START MATERIAL FOR THE TASK
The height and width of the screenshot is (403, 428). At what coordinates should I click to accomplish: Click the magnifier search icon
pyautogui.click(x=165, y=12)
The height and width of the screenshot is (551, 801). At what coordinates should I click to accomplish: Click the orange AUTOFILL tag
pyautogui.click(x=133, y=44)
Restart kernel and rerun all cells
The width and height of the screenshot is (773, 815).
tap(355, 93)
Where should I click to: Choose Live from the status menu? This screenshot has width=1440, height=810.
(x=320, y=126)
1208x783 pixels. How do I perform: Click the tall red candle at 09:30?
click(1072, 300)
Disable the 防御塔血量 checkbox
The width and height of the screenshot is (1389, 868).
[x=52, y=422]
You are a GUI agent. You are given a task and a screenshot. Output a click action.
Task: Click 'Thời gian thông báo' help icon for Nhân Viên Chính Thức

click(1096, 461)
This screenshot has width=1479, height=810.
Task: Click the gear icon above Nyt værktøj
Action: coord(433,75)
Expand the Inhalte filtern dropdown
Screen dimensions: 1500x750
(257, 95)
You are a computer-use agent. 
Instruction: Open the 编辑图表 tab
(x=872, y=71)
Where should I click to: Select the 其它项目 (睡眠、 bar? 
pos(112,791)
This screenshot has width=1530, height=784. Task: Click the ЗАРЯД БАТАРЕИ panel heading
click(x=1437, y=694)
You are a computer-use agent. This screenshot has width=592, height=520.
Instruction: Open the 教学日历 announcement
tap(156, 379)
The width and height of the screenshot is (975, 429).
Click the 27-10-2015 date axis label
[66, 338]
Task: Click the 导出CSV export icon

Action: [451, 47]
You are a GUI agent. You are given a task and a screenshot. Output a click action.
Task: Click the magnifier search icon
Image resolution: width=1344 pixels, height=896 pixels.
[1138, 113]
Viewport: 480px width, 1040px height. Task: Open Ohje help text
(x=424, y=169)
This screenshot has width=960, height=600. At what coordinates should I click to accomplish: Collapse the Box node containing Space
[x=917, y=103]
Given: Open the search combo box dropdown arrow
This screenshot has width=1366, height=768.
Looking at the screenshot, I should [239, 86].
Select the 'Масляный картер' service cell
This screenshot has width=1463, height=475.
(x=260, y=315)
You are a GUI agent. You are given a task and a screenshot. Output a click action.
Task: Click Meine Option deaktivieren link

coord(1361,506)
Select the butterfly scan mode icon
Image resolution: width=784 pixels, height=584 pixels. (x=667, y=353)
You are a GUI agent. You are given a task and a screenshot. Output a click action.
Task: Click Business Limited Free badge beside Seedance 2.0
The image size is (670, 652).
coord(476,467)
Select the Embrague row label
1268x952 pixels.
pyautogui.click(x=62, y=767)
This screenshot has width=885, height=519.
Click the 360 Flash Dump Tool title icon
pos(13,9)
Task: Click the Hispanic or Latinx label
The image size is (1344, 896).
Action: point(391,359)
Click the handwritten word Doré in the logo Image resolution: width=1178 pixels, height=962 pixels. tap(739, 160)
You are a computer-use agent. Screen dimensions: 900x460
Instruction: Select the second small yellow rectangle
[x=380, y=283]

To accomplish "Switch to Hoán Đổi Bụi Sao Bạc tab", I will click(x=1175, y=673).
END MATERIAL FOR THE TASK
TASK BRIEF: Pull out every line holding "computer" from the records above, and copy it.

SOLUTION TO THIS EXERCISE:
You are a computer-use agent. 
You are a computer-use agent. This screenshot has width=592, height=520.
You are a computer-use agent. Screen dimensions: 900x460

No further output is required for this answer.